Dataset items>
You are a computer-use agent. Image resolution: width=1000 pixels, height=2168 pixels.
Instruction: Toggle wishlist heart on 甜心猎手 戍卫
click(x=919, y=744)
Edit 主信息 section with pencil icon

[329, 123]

YOUR OBJECTIVE>
Please reproduce every record shown above, exactly as written.

TASK SOLUTION>
You are a computer-use agent. Image resolution: width=1000 pixels, height=2168 pixels.
Instruction: Toggle wishlist heart on 甜心猎手 戍卫
click(x=919, y=744)
Edit 主信息 section with pencil icon

[329, 123]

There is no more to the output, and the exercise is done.